### Required task
Rewrite the data below, replacing every "avatar" with "profile picture" and keeping everything else the same.
>> Start Input for this task
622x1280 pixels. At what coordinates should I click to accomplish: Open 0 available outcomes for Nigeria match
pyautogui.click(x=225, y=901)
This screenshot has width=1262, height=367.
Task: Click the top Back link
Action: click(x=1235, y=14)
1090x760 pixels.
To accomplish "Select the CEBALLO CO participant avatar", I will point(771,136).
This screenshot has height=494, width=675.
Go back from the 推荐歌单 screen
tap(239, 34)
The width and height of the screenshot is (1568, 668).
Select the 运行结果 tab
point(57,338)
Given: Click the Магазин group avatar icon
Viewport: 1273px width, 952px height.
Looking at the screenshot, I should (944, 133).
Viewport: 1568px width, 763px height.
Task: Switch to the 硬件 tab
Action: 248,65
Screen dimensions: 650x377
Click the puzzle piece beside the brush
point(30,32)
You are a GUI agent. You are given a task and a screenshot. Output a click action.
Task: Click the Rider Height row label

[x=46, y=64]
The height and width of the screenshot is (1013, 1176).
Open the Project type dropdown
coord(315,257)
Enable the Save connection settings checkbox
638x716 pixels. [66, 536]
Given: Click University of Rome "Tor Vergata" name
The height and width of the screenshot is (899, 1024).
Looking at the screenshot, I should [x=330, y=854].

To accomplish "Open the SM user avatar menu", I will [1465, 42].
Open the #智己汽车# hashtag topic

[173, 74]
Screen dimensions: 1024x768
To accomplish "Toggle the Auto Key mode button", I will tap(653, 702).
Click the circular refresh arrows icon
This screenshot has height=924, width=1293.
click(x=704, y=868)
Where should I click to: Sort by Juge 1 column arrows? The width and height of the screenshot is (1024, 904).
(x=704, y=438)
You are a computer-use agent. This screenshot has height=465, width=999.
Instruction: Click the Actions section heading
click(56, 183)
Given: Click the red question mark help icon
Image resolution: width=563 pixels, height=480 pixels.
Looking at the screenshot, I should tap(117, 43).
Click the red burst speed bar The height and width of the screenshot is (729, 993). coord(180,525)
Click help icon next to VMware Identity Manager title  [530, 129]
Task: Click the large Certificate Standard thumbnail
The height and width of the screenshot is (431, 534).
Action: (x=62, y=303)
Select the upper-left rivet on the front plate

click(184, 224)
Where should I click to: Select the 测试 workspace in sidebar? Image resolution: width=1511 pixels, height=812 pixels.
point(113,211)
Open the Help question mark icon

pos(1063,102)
>> End Input for this task
### Result of the exercise
622x1280 pixels. At what coordinates should I click to accomplish: Open 0 available outcomes for Nigeria match
pyautogui.click(x=225, y=901)
This screenshot has width=1262, height=367.
Task: Click the top Back link
Action: click(x=1235, y=14)
1090x760 pixels.
To accomplish "Select the CEBALLO CO participant profile picture", I will point(771,136).
This screenshot has height=494, width=675.
Go back from the 推荐歌单 screen
tap(239, 34)
The width and height of the screenshot is (1568, 668).
Select the 运行结果 tab
point(57,338)
Given: Click the Магазин group profile picture icon
Viewport: 1273px width, 952px height.
Looking at the screenshot, I should (944, 133).
Viewport: 1568px width, 763px height.
Task: Switch to the 硬件 tab
Action: 248,65
Screen dimensions: 650x377
Click the puzzle piece beside the brush
point(30,32)
You are a GUI agent. You are given a task and a screenshot. Output a click action.
Task: Click the Rider Height row label

[x=46, y=64]
The height and width of the screenshot is (1013, 1176).
Open the Project type dropdown
coord(315,257)
Enable the Save connection settings checkbox
638x716 pixels. [66, 536]
Given: Click University of Rome "Tor Vergata" name
The height and width of the screenshot is (899, 1024).
Looking at the screenshot, I should [x=330, y=854].

To accomplish "Open the SM user profile picture menu", I will [1465, 42].
Open the #智己汽车# hashtag topic

[173, 74]
Screen dimensions: 1024x768
To accomplish "Toggle the Auto Key mode button", I will tap(653, 702).
Click the circular refresh arrows icon
This screenshot has height=924, width=1293.
click(x=704, y=868)
Where should I click to: Sort by Juge 1 column arrows? The width and height of the screenshot is (1024, 904).
(x=704, y=438)
You are a computer-use agent. This screenshot has height=465, width=999.
Instruction: Click the Actions section heading
click(56, 183)
Given: Click the red question mark help icon
Image resolution: width=563 pixels, height=480 pixels.
Looking at the screenshot, I should tap(117, 43).
Click the red burst speed bar The height and width of the screenshot is (729, 993). coord(180,525)
Click help icon next to VMware Identity Manager title  [530, 129]
Task: Click the large Certificate Standard thumbnail
The height and width of the screenshot is (431, 534).
Action: (x=62, y=303)
Select the upper-left rivet on the front plate

click(184, 224)
Where should I click to: Select the 测试 workspace in sidebar? Image resolution: width=1511 pixels, height=812 pixels.
point(113,211)
Open the Help question mark icon

pos(1063,102)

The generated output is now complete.